Staples appealed. We affirmed the judgment of the district court. State v. Staples, No. 07-1916, 2008 WL 4531023 (Iowa Ct. App. Oct. 1, 2008). Staples subsequently filed an application for post-conviction relief on July 9, 2009. Following a hearing the district court filed a ruling on September 8, 2010, denying relief. Staples timely appealed. On appeal he pursues claims that defense counsel in the criminal proceeding rendered ineffective assistance, and he raises a claim of error by the trial court in the criminal proceeding.*fn1
II. SCOPE AND STANDARDS OF REVIEW.
In general, we review the district court's denial of an application for post-conviction relief for correction of errors at law. Lamasters v. State, 821 N.W.2d 856, 862 (Iowa 2012). However, when an applicant has asserted claims of a constitutional nature, we review de novo. Id. Claims of a constitutional nature include claims of ineffective assistance of counsel. Ledezma v. State, 626 N.W.2d 134, 141 (Iowa 2001).

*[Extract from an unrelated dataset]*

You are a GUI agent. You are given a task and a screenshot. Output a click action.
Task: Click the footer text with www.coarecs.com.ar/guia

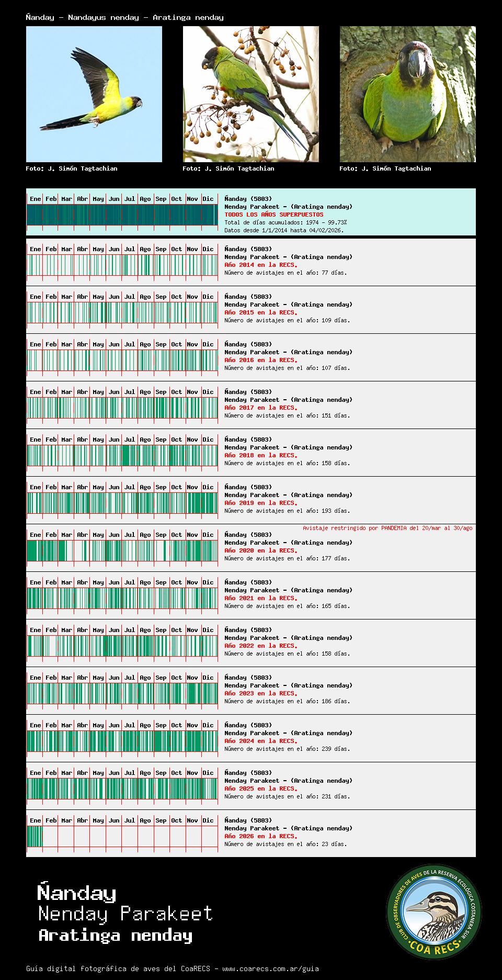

A claimant alleging ineffective assistance of counsel must prove (1) counsel failed to perform an essential duty and (2) prejudice resulted. To establish prejudice, a claimant must demonstrate there is a reasonable probability that, but for counsel's unprofessional errors, the result of the proceeding would have been different. In the context of a guilty plea, an applicant for post-conviction relief must prove a reasonable probability that, but for counsel's alleged errors, he [or she] would not have pled guilty and would have insisted on going to trial.
State v. Carroll, 767 N.W.2d 638, 641 (Iowa 2009) (citations and quotation marks omitted).
Both elements of a claim of ineffective assistance must be proved by a preponderance of the evidence. State v. Utter, 803 N.W.2d 647, 652 (Iowa 2011). The claim fails if either of the two elements is lacking in proof. State v. Braggs, 784 N.W.2d 31, 34 (Iowa 2010).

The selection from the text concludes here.